**PASSAGE SHOWN**:
It seems that the Muslims acquired some formal rights on this church. A precise drawing by Bernardino Amico, who lived in the Holy Land in the last years of the sixteenth century, shows the presence, alongside several altars belonging to various Christian denominations, of a mihrab (Amico 1620). At the beginning of the eighteenth century the French traveller Laurent D’Arvieux reports: ‘the Turks dug a sort of niche in the wall, which is used by them as a mosque, where they make their prayers’ (d’Arvieux 1735: II. 180). The sources attesting Muslim attendance at this site are reiterated during the following centuries. Even in this case, the regular frequentation of this church by Muslims has continued until contemporary times.

Shared Marian Sanctuaries in the Long Term

The deep-rooted Christian–Islamic topography of Mary is not limited to Jerusalem and Bethlehem. Early modern accounts attest, for instance, that Muslims frequented the chapel of the Annunciation in Nazareth. Here two marble columns marked, according to tradition, the places where the Virgin and the angel sat at the time of the Annunciation. Both Christian and Muslim faithful passed between them and rubbed the sick parts of their bodies there (D’Arvieux, who visited the church in 1660, describes these practices).

**DATA LINES**:
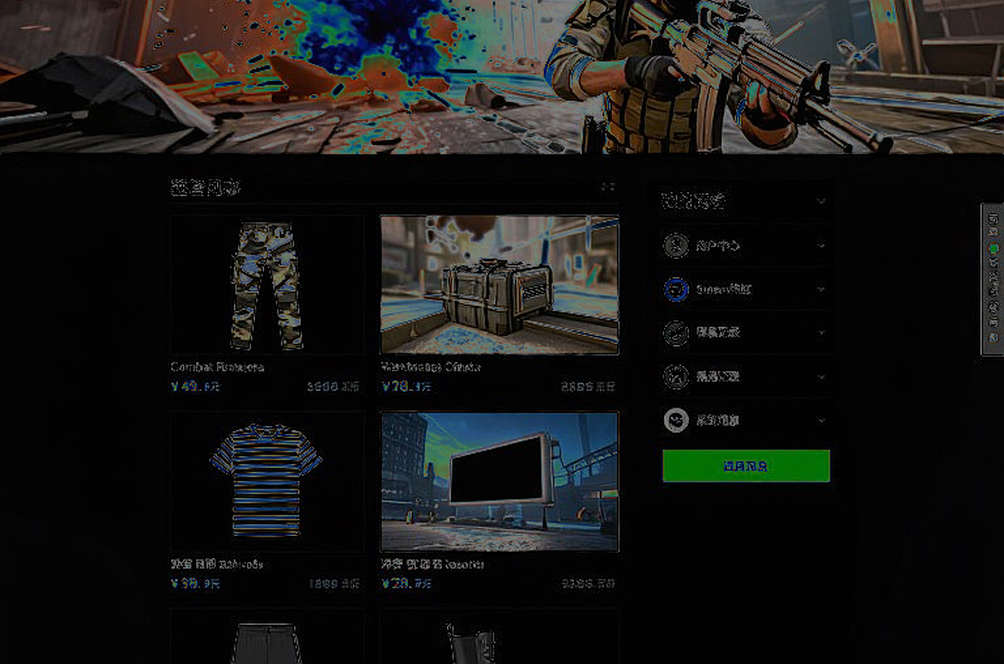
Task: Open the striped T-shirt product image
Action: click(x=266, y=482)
...
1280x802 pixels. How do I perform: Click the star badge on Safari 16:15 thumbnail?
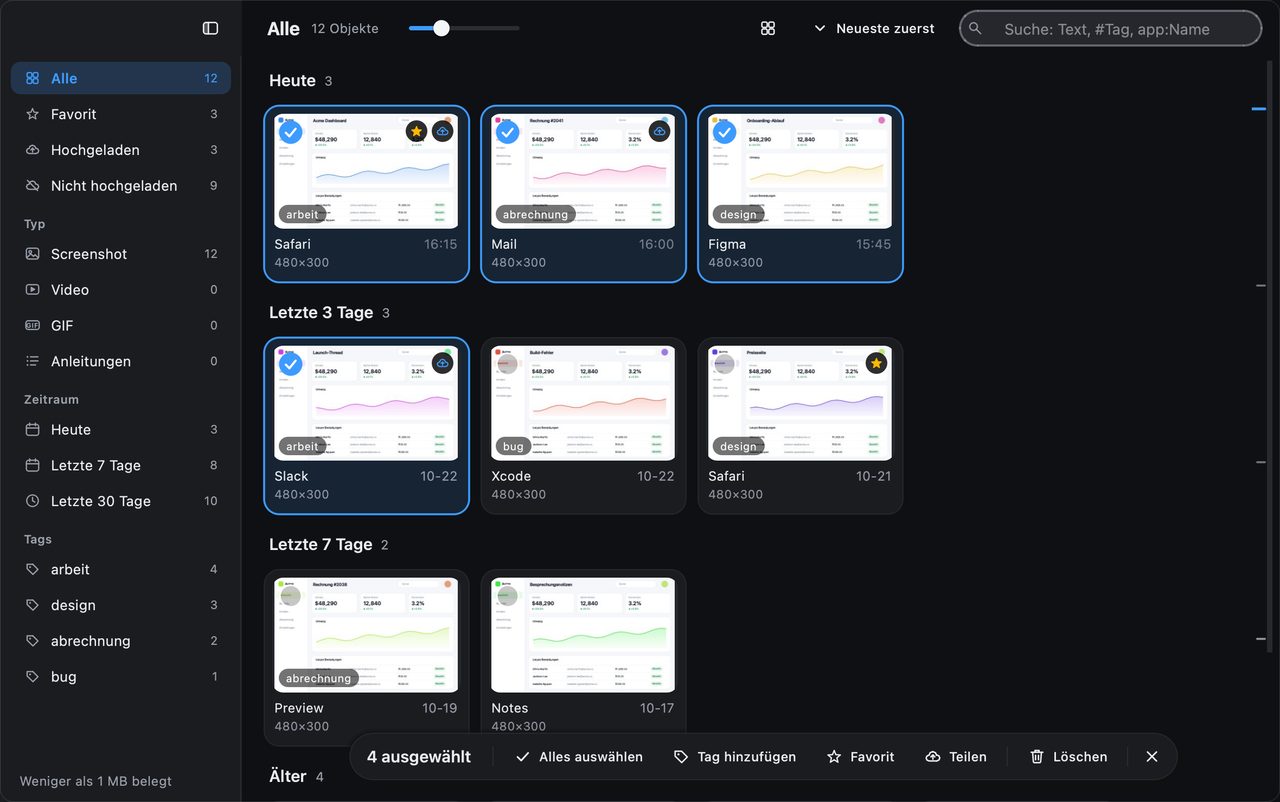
==
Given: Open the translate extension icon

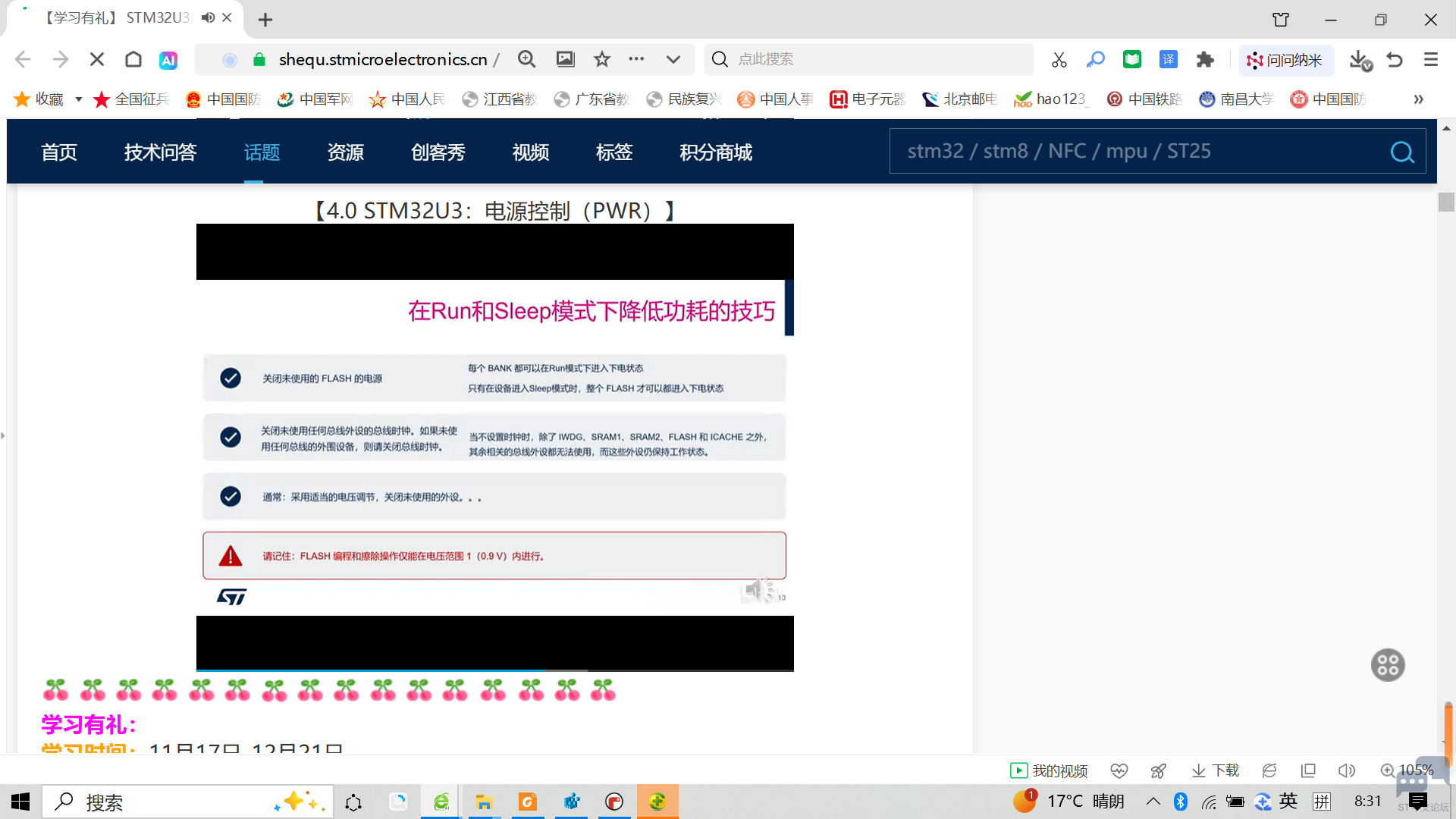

**CHALLENGE 1**:
Answer these questions from the passage on shared Marian sanctuaries:
(a) Who made the drawing that shows a mihrab among the altars, and when did he live in the Holy Land?
(b) According to Laurent D'Arvieux, what did the Turks dig in the wall of the church?
(c) In what year did D'Arvieux visit the church in Nazareth?
**CHALLENGE 2**: Reproduce the part of the passage on shared Marian sanctuaries from "The deep-rooted Christian–Islamic" to "describes these practices).".

**RESULT 1**:
(a) Bernardino Amico made the drawing. He lived in the Holy Land in the last years of the sixteenth century.
(b) They dug a sort of niche in the wall, which they used as a mosque for their prayers.
(c) He visited it in 1660.

**RESULT 2**:
The deep-rooted Christian–Islamic topography of Mary is not limited to Jerusalem and Bethlehem. Early modern accounts attest, for instance, that Muslims frequented the chapel of the Annunciation in Nazareth. Here two marble columns marked, according to tradition, the places where the Virgin and the angel sat at the time of the Annunciation. Both Christian and Muslim faithful passed between them and rubbed the sick parts of their bodies there (D’Arvieux, who visited the church in 1660, describes these practices).